I think this question haunts me so much because every book I’ve read has impacted me in some way, shape or form. The best feeling in the world is the weird, tingly zeal you get inside your stomach after you finish a book. You think about the story for a couple of days, convinced that this book pertains to every aspect of your life. This feeling has happened to me so many times, and I think that’s why I continue to devour book after book.
I’m well aware that this is probably the nerdiest thing in the world. I’ve been called a book nerd so many times the phrase doesn’t faze me anymore. I’m not ashamed of the fact that I like to read; I’ll scream “I LOVE BOOKS” and sound my barbaric yawp over the roofs of the world if I have to.
Reading has shaped who I am as a person and how I perceive the world around me. If I were to answer the question posed at the beginning of the article, I would have to choose a book that helped me grow as a person. I would have to choose a book that challenged my beliefs and ideals.
After a lot of thinking, I was finally able to gather a list of five books I have read that changed my perspective of the world. I read these books both inside and outside of the classroom, and I hold them very close to my heart.
1. The Fountainhead by Ayn Rand
Despite the fact that The Fountainhead is 800 pages long and highly controversial, it will forever be one of my favorite reads. While I don’t necessarily agree with Ayn Rand’s objectivism, this book made me confront the way I live my life. Through witnessing Howard Roark’s triumphs and failures in modern architecture, the reader learns a valuable lesson: the most important quality a man has is his integrity. The only way to succeed in life is by staying true to oneself.
2. Slaughterhouse-Five by Kurt Vonnegut
Kurt Vonnegut’s satirical novel taught me something I never expected.
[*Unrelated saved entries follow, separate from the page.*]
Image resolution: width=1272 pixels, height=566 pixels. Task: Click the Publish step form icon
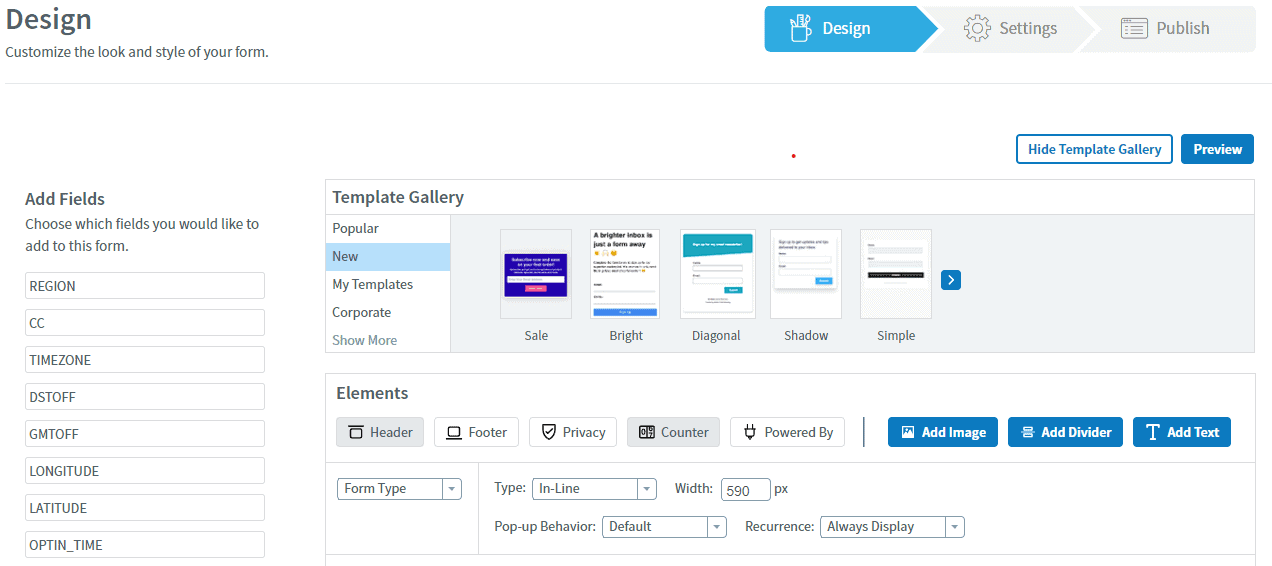1133,28
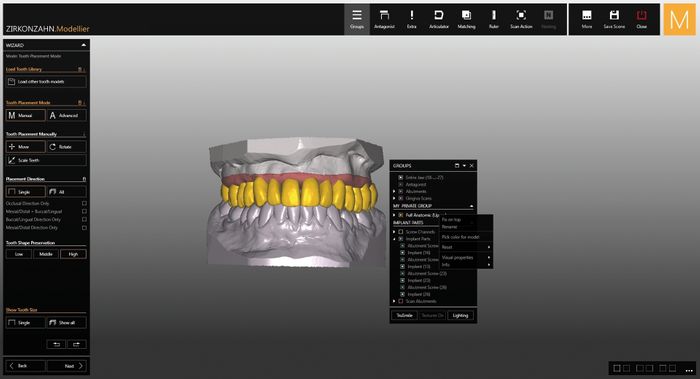700x379 pixels.
Task: Open the Matching tool
Action: coord(466,20)
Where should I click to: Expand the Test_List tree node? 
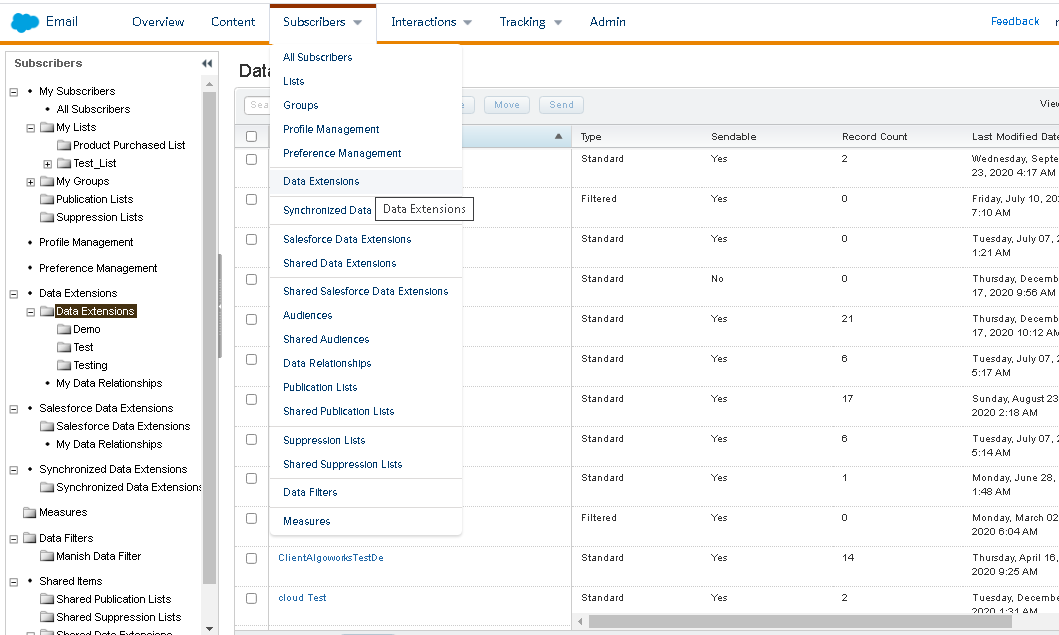click(x=48, y=164)
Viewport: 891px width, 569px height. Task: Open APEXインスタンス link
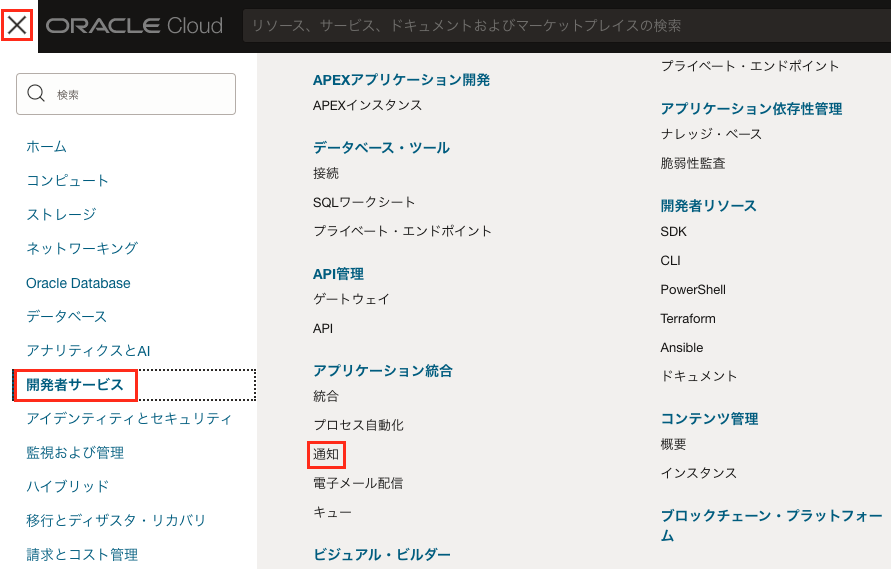pos(367,105)
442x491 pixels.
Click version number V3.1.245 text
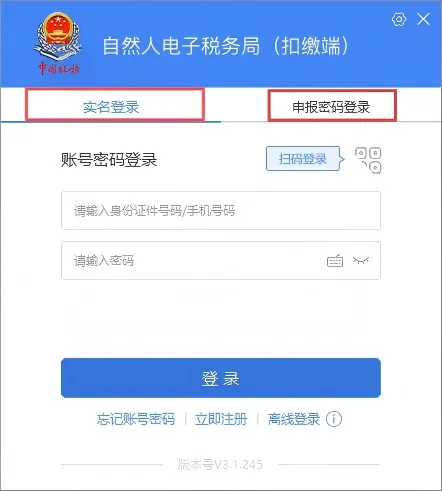click(x=220, y=464)
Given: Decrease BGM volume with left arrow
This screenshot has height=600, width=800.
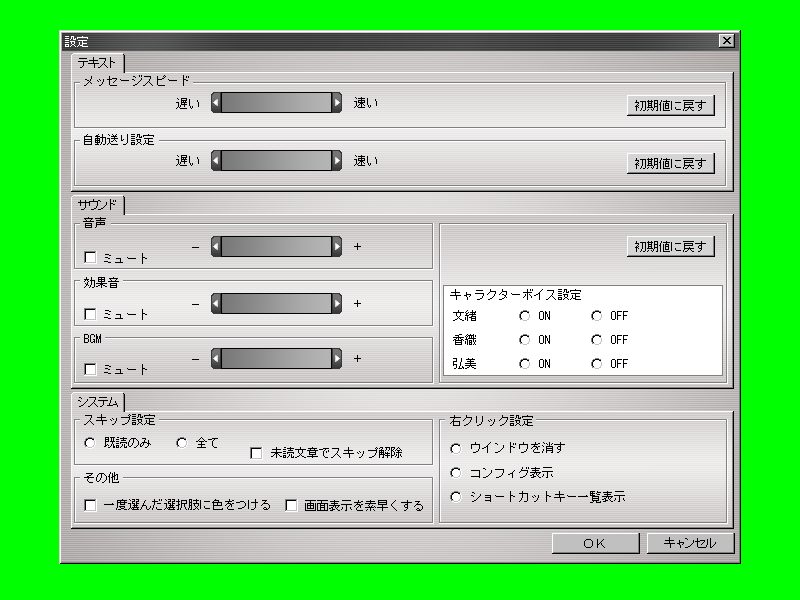Looking at the screenshot, I should tap(216, 358).
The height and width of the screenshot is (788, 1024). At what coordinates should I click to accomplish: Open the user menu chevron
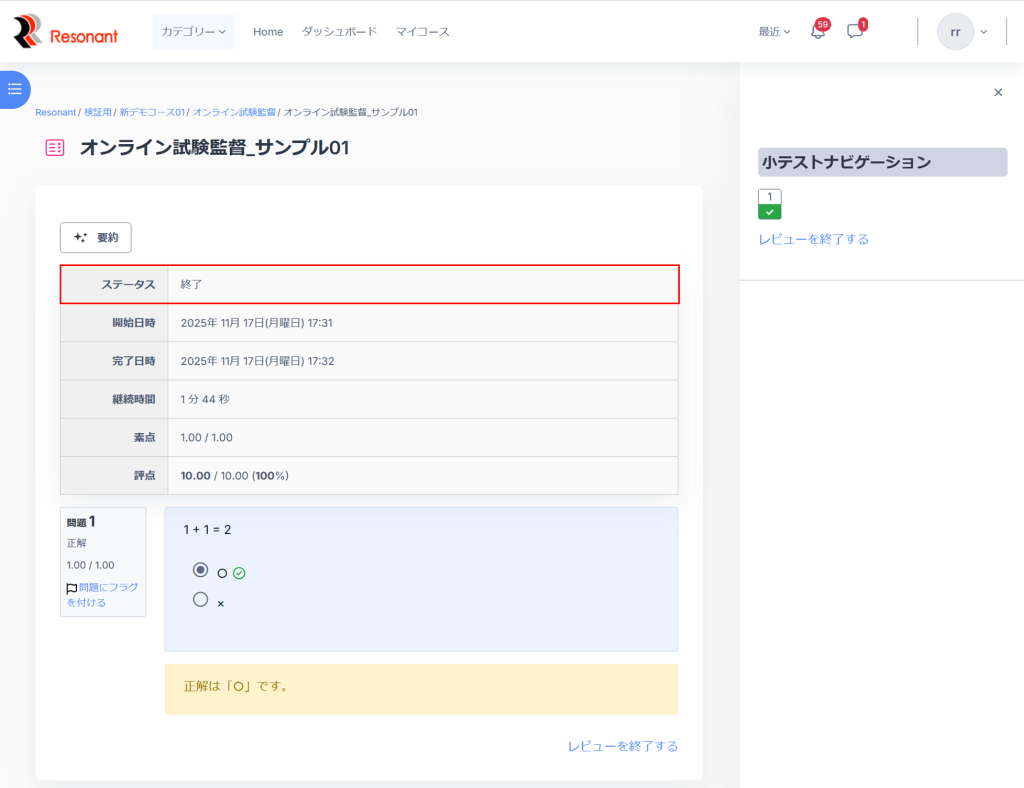click(x=984, y=32)
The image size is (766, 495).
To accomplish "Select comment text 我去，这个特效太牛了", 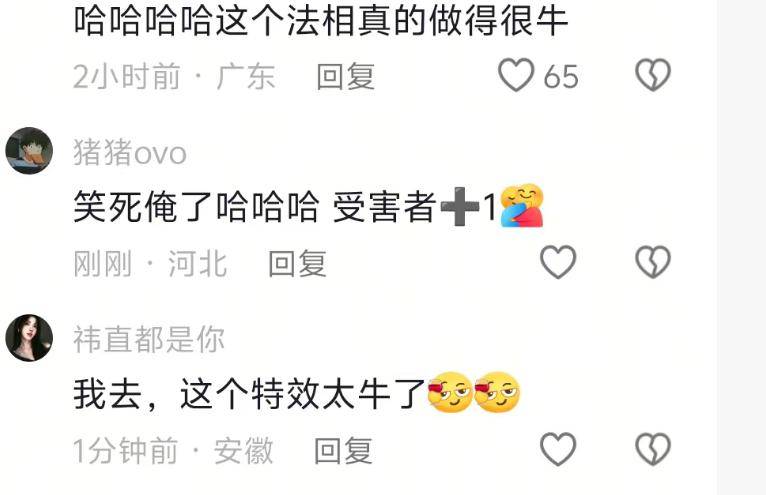I will tap(249, 394).
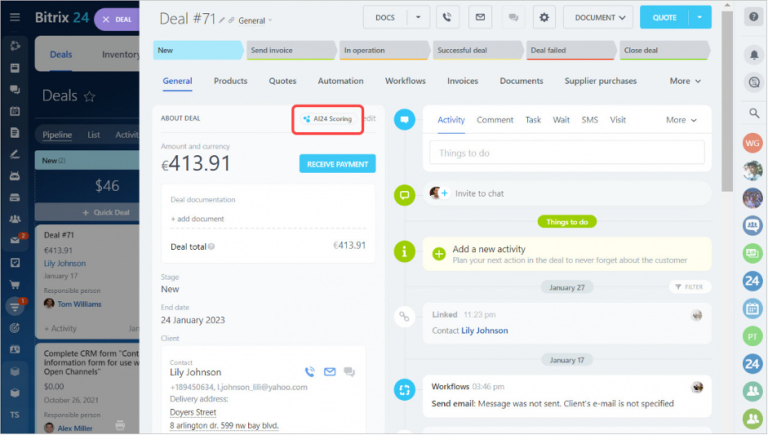This screenshot has width=768, height=435.
Task: Expand More in the timeline tabs
Action: point(681,120)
Slaughterhouse-Five tells the tale of Billy Pilgrim, an optometrist whose life flashes between the bombing of Dresden in World War II, present day, and the alien planet of Tralfamadore. Billy’s life represents how unpredictable human life can be. Vonnegut stresses that life is a giant void of nothing, yet this nothing is somehow comforting. Death is inevitable, so live in the present and cherish every moment of it. So it goes.
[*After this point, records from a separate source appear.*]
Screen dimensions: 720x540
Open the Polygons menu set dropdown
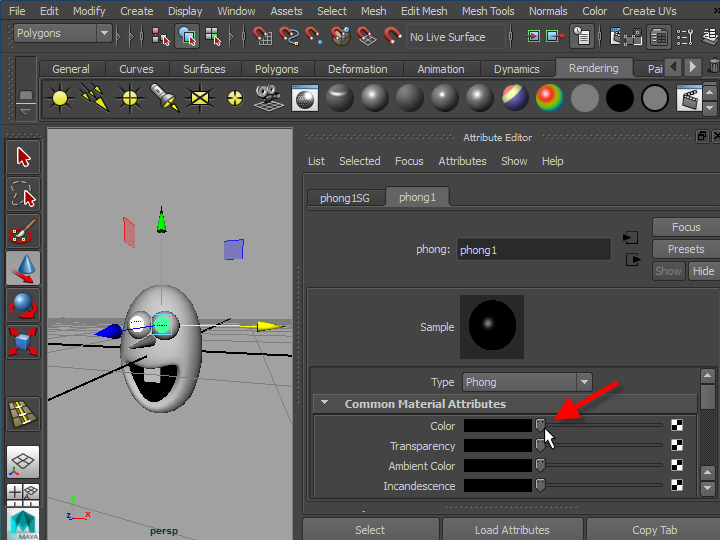[62, 33]
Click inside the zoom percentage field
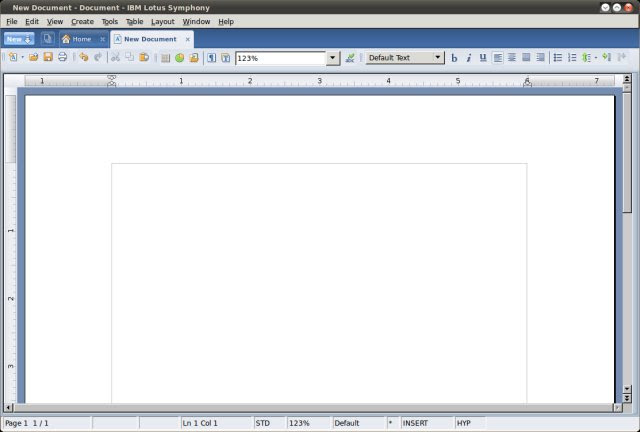640x432 pixels. pyautogui.click(x=280, y=58)
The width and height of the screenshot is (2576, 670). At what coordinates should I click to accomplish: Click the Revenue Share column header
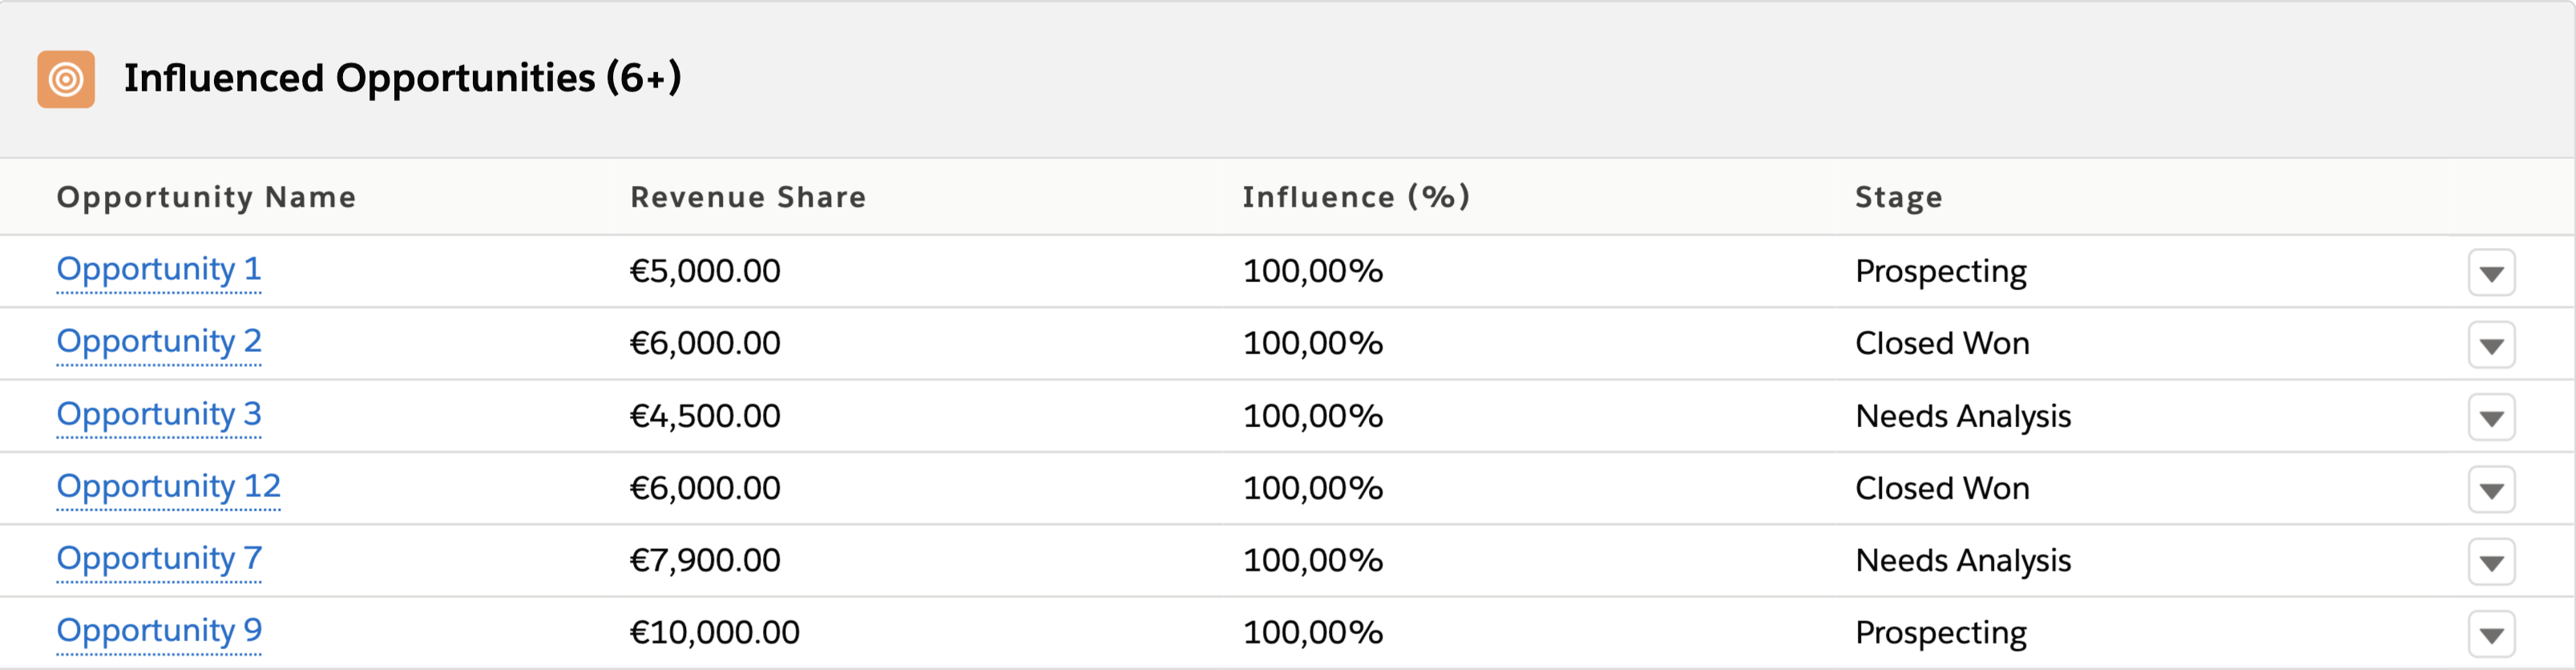[x=748, y=197]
3. To Kill a Mockingbird by Harper Lee
I was ecstatic when it was announced that Harper Lee would be releasing the sequel for To Kill a Mockingbird this summer. This book is a classic that every high school student should read. While Lee touches on many major themes in her novel, the most prominent is the idea that prejudice is absolutely wrong. As Atticus Finch defends an African American man on trial for the rape of a white woman, readers observe how detrimental racial prejudice can be.
4. The Great Gatsby by F. Scott Fitzgerald
F. Scott Fitzgerald pulled at my heartstrings with The Great Gatsby. Fitzgerald captures the disillusion of the American dream and proves to the reader that it’s not easy to leave the past behind. Jay Gatsby cannot escape his messy history, and Fitzgerald demonstrates this with an absolutely tragic conclusion, along with the greatest ending line ever. “So we beat on, boats against the current, borne back ceaselessly into the past.”
5. A Thousand Splendid Suns by Khaled Hosseini
Sometimes after reading a book, I cannot get the story out of my head. This was especially true with this novel. Never in my life has a book completely satisfied me but also caused my skin to boil. Khaled Hosseini is an Afghan-American author, and he manages to bring his passion for Afghan culture in his novels. A Thousand Splendid Suns follows Mariam and Laila, two women living in Afghanistan during the Taliban’s reign. Hosseini highlights the brutal mistreatment of women during that time period, as well as the strength it takes to survive.
I’m sure this list will change as I grow older and my literary taste expands. As for now, I can honestly say that the lessons I learned from these books altered my outlook on the world. In the future, opinions will change, people will change, and the world will change. Books, however, are a constant force. Their themes will continue to be relevant, no matter how different the world may appear in the years to come.